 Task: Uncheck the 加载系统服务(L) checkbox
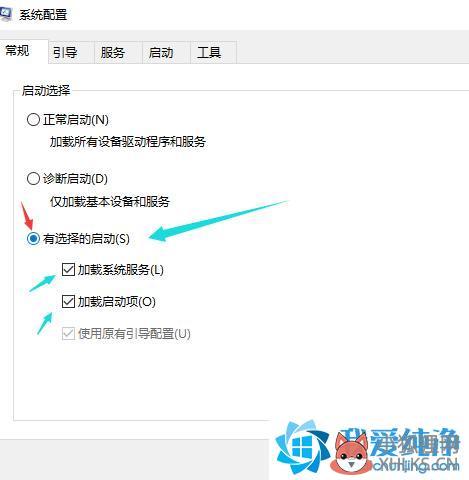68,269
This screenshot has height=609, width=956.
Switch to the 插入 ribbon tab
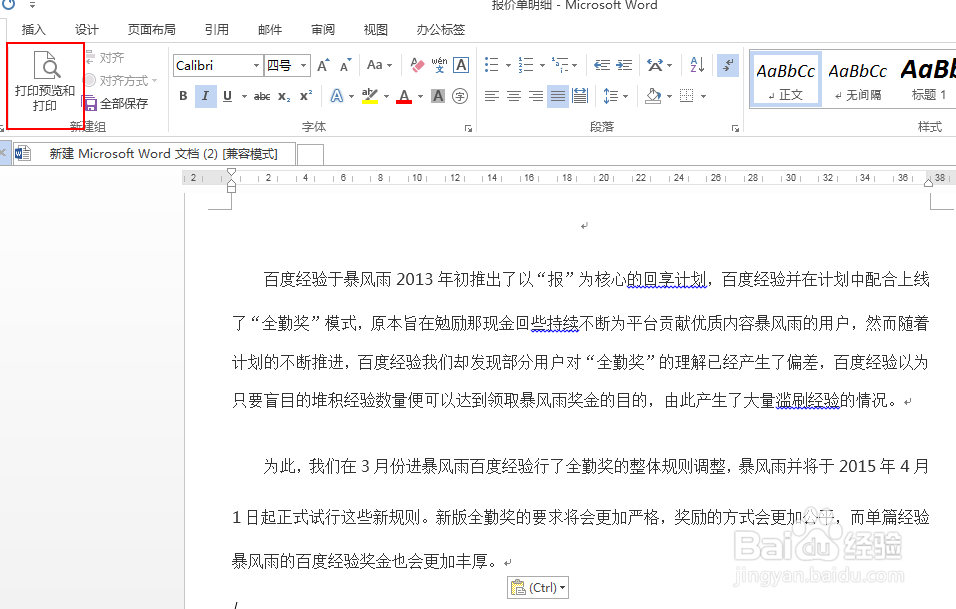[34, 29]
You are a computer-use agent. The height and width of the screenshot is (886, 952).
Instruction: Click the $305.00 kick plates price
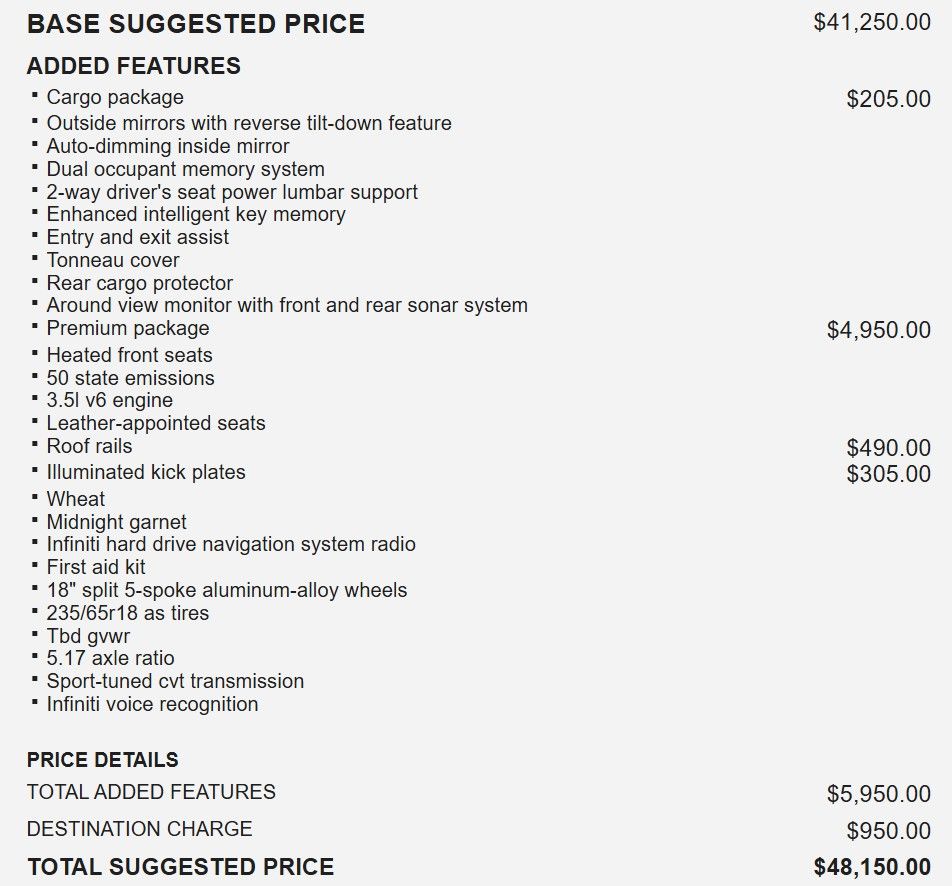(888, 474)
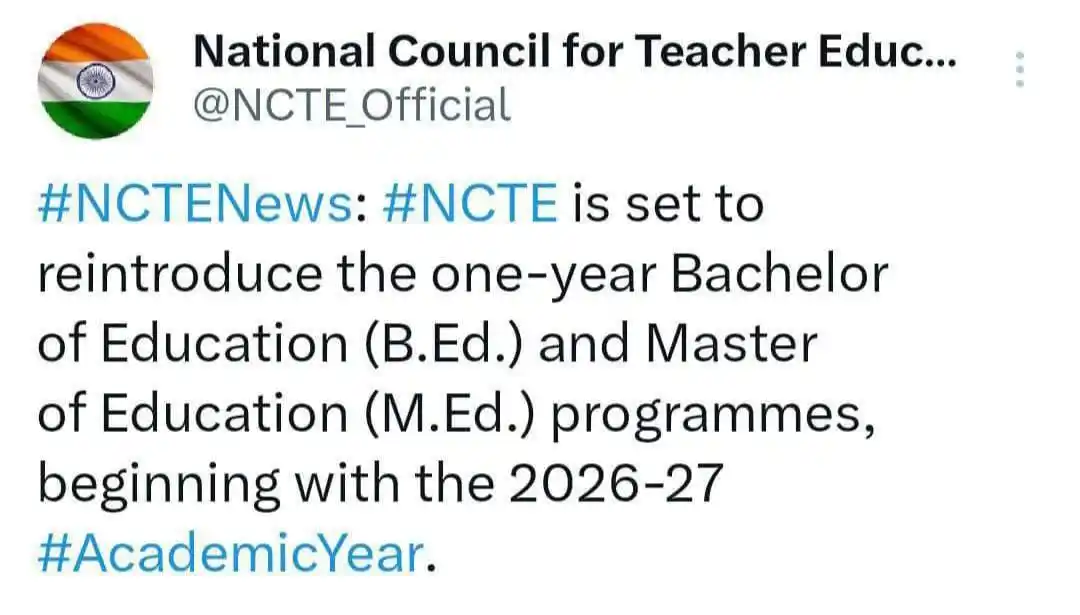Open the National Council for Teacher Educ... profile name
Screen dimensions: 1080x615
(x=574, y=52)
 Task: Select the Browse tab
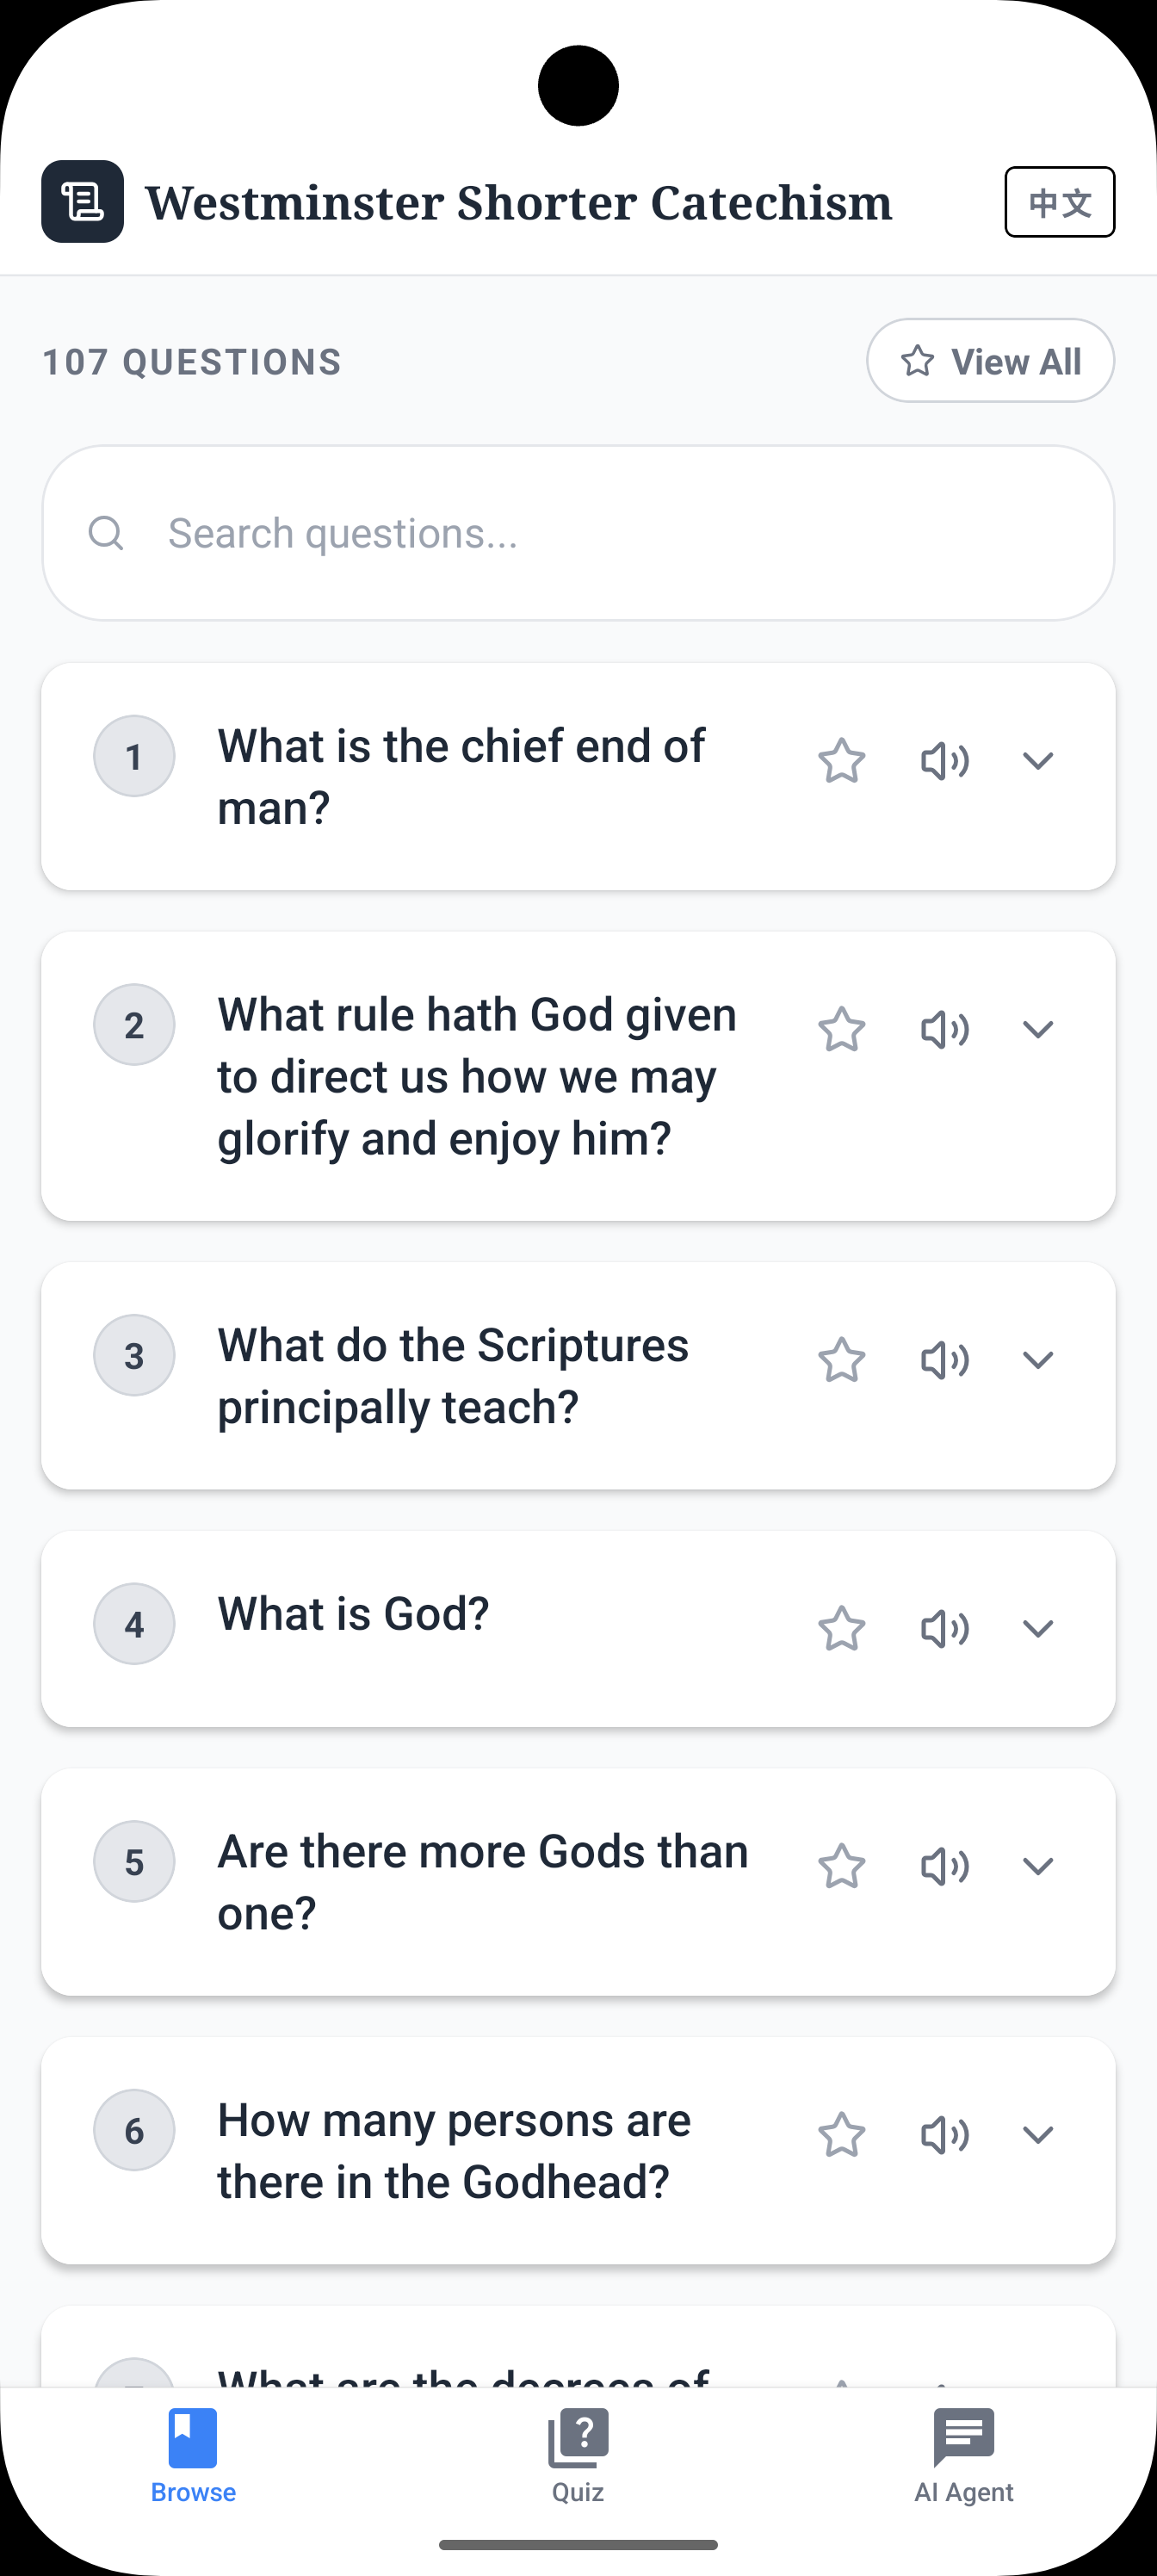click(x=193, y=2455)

• • • • • • •

## [WHAT THE TASK REQUIRES]
Update the entries from the line with "This screenshot has height=609, width=956." through the end of the entries, replacing "screenshot" with "capture" and keeping all other text unchanged. Omit the pictures.

## [RESULT OF THE TASK]
This capture has height=609, width=956.
Switch to the 插入 ribbon tab
[34, 29]
You are a computer-use agent. The height and width of the capture is (886, 952).
Instruction: Click the $305.00 kick plates price
(888, 474)
Open the National Council for Teacher Educ... profile name
Screen dimensions: 1080x615
(x=574, y=52)
 Task: Select the Browse tab
click(x=193, y=2455)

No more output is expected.